Lead Research Organisation: University of Warwick
Department Name: Economics


The French government will be launching a new policy (PIC - Plan d'investissement sur les Compétences") which will dedicate substantial resources to training and counselling programmes targeting unemployed job seekers. This offers the possibility to investigate a range of open research questions that are relevant to policy makers. In particular:
- Which training programmes are most effective in helping job seekers exit unemployment and find rewarding jobs? Is the most relevant dimension of heterogeneity on the quality of training programmes, or is it more a question of assignment of the right training to the right job seekers?
- How should private training providers be incentivised to propose high-quality training? Because there is little ex-post evaluation of the outcomes of training, there is little feedback on which training should be certified (and bought) by the Public Employment Service.
- How should caseworkers be guided to match job seekers to the right training? Public Employment Service caseworkers play an important role in the allocation of the training programmes to unemployed job seekers. The criteria they currently use to decide on the allocation are not very transparent. In particular, they do not seem to use quantitative data of past training spells to inform their decision about the allocation.
- What are the general-equilibrium effects of training programmes? Training, like other active labour-market policies might push beneficiaries at the detriment of non-beneficiaries. The extent to which labour demand reacts to better trained job seekers is key to assessing aggregate effects of this policy on unemployment. Yet, there are still even fewer pieces of evidence about general equilibrium effects of training than about micro-effects. The question is key to policy-makers: if training helps individual workers, is it an effective way to fight aggregate unemployment?
As the PIC brings new resources to the actors involved in trining, there is an opportunity for associate researchers to bring new evidence by launching a set of experimental and non-experimental evaluations. The exact design of the evaluation will depend on discussions with stakeholders (Public Employment Service, training providers, training funders...) but will aim at identifying causal effects, rather than just documenting correlations. Causal identification will be reached either by the design of relevant randomised controlled trials or by quasi-experiments leveraging institutional patterns (discontinuities, natural experiments...).

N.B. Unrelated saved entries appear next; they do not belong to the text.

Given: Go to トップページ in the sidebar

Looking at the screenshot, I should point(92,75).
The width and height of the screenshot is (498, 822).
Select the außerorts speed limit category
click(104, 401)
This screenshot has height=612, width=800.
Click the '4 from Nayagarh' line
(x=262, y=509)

Most of the data used in this project will come from administrative databases relating to training, to counselling and the labour-market situations of job seekers and workers. In some instances, it might be necessary to collect primary data, to shed light on some particular aspect that cannot be looked at using administrative data. Data will be accessed from DARES and, from the UK, using the Centre d'Accès Sécurisé à Distance.

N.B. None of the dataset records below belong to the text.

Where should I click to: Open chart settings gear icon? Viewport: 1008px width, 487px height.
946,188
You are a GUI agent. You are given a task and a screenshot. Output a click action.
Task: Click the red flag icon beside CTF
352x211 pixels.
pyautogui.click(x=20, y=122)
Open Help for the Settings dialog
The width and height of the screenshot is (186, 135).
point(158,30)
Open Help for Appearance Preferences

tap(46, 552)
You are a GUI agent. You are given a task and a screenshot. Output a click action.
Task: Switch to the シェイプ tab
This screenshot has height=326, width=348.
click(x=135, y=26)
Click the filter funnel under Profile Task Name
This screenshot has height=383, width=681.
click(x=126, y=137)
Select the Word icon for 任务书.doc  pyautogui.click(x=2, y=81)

We anticipate two kinds of outcomes to this research.
- Academic outcome: Answering some of the research questions stated above will contribute to the academic literature about training unemployed workers. The outputs will take the form of working papers and academic publications in top economics outlets.

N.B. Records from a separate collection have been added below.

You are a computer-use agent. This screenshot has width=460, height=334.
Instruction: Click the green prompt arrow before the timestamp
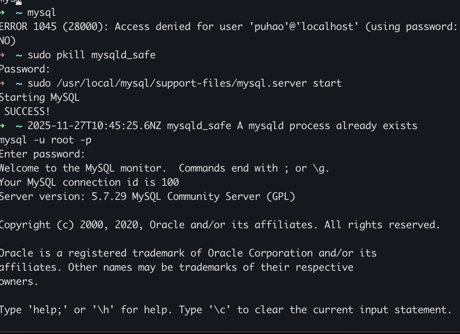point(2,125)
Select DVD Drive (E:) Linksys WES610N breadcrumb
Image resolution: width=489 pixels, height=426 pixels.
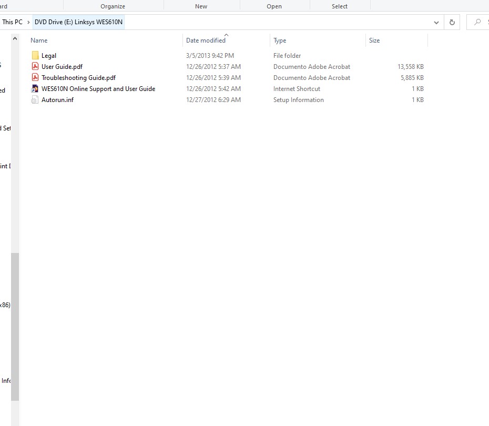pyautogui.click(x=78, y=22)
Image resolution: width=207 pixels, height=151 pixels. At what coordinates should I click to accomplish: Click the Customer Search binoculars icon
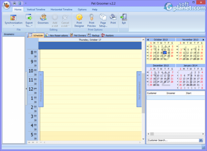point(201,140)
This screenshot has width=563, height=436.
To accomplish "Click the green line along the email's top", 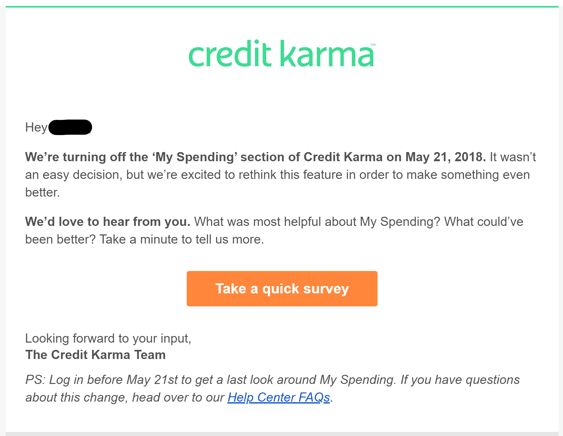I will [x=281, y=7].
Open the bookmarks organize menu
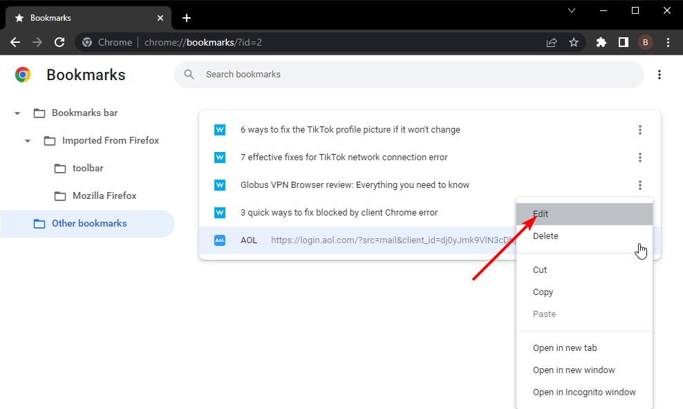This screenshot has width=683, height=409. pos(659,75)
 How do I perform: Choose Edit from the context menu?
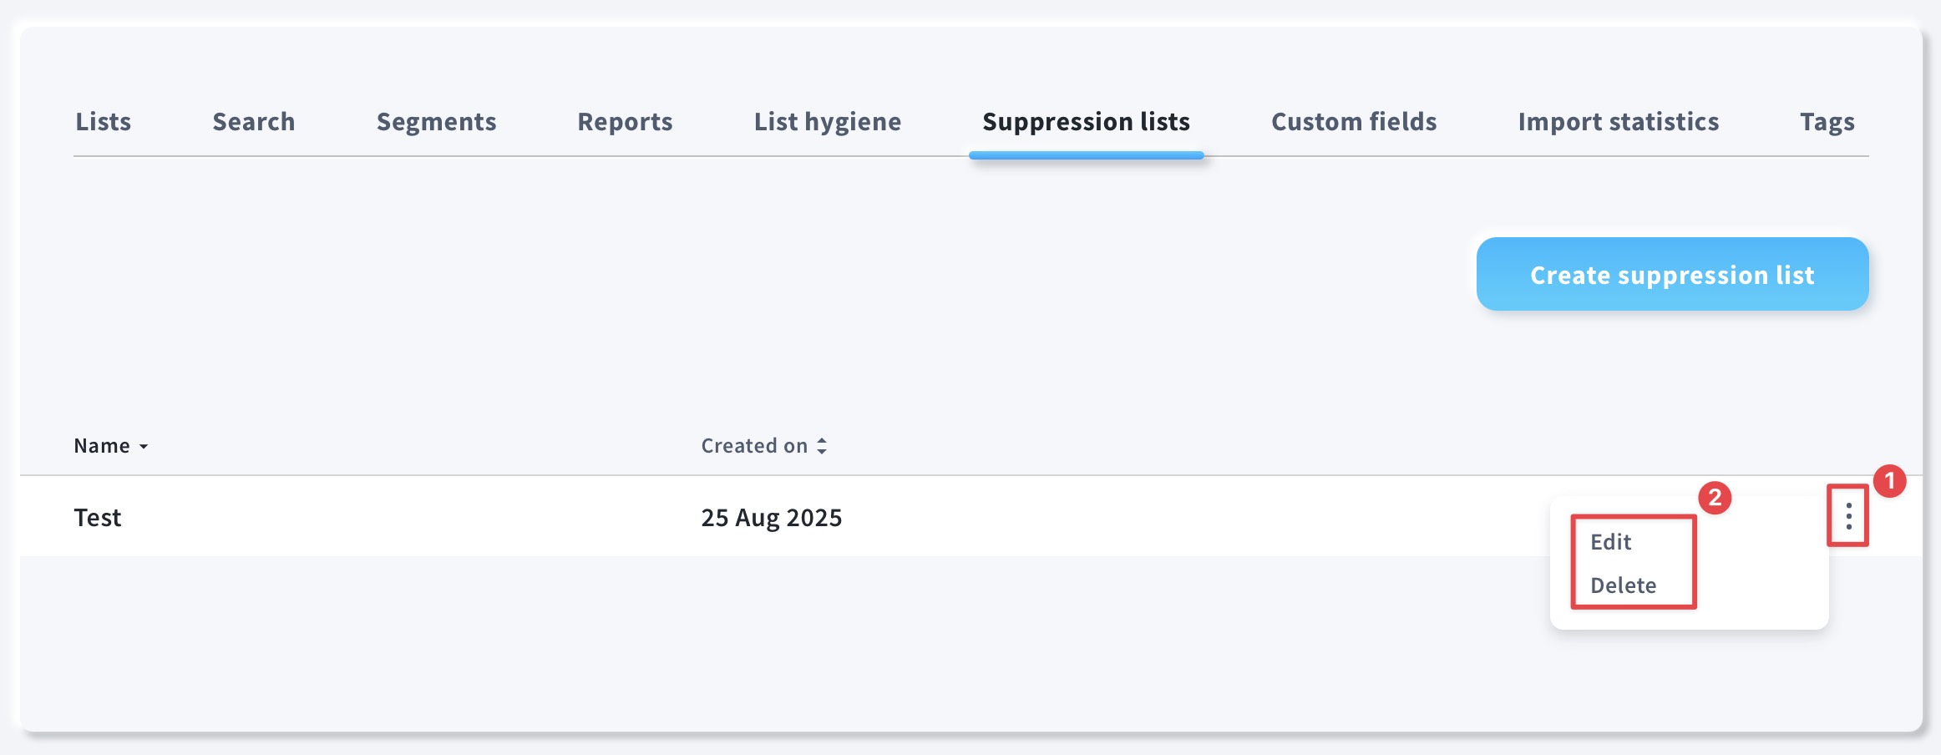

- Impact: The design of the evaluation will be decided in close association with policy makers and stakeholders. These actors will remain engaged through a Steering Committee, organised by DARES, which will follow the progress of evaluations and take stock of preliminary results. This continuous engagement will improve the chances for the results of the research to be considered in future revisions of training policies. In order to help disseminate the results, DARES will organise an impact-enhancing workshop bringing academics and policy-makers together.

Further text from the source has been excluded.